Mr. Putin’s biggest rival, opposition leader Alexei A. Navalny, died on February 16 in an Arctic penal colony under mysterious circumstances.
His grave on the outskirts of Moscow has become a pilgrimage destination for some tens of thousands of Russians who preferred his vision of the “beautiful Russia of the future” to Mr Putin’s war, mobilization and nuclear threats.
Many anti-war Russians, at home and in exile abroad, are unsure whether to take part in a sham election that is neither free nor fair.
Before his death, Mr Navalny called on the opposition to go to his polling station at noon on Sunday to protest. The turnout will be the first test of his legacy and the anger and momentum building up after his funeral – if the desire to protest outweighs the fear of reprisals.

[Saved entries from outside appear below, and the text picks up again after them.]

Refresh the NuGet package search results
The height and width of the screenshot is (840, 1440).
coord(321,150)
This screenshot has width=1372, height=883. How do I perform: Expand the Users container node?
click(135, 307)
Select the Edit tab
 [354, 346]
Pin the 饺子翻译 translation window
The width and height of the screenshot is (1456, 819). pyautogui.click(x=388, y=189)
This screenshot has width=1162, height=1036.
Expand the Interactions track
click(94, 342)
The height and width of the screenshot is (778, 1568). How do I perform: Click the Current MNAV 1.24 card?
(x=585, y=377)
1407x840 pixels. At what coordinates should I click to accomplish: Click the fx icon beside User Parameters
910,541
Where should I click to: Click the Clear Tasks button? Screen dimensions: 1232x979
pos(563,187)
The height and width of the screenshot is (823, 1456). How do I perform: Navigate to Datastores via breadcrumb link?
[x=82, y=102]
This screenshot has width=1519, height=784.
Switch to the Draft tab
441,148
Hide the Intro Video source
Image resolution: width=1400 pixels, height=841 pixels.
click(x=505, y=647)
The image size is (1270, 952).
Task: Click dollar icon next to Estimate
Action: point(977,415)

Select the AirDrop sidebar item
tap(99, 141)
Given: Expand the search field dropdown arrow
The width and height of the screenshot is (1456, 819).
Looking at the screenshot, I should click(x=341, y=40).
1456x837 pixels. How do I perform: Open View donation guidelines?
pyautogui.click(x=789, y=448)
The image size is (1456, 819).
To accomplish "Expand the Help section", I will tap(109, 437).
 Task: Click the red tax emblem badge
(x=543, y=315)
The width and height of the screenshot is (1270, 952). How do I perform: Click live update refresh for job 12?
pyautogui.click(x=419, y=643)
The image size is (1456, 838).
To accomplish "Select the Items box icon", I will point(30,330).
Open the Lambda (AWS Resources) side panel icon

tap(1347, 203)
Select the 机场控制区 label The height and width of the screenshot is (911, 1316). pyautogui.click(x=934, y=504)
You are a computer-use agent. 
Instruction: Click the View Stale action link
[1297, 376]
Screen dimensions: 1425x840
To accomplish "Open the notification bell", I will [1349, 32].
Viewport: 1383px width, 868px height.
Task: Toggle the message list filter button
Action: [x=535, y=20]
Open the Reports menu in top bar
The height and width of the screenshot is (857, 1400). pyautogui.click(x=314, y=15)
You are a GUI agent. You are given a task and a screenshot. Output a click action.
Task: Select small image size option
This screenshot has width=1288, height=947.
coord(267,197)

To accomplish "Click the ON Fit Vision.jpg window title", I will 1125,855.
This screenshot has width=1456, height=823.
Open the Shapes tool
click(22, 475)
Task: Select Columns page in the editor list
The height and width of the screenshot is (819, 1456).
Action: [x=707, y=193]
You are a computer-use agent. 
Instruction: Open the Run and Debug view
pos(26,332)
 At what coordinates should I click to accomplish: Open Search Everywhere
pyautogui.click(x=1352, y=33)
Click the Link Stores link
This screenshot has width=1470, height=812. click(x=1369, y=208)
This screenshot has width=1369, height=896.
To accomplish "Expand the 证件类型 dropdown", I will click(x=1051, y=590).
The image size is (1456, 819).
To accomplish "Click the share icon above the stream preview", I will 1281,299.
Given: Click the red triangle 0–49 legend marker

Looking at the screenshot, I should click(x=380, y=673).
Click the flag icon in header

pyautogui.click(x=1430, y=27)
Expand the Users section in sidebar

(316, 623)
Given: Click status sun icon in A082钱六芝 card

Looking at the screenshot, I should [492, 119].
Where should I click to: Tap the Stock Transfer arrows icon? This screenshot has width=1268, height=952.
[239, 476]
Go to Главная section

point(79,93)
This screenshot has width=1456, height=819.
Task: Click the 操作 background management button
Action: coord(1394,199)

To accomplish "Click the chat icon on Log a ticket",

On Thursday, Moscow’s prosecutor’s office warned that the protests were illegal and that organizing or participating in them would be considered acts punishable by up to five years in prison.
Back at the Russia 2024 exhibition, Elena, the water sanitation engineer, said she was ambivalent about the vote. “Maybe I’ll vote, because things are going really well right now,” she said, before quickly stopping herself.
“But of course, we hope this will all end well,” he said in an oblique reference to the war. “People really want this to end.”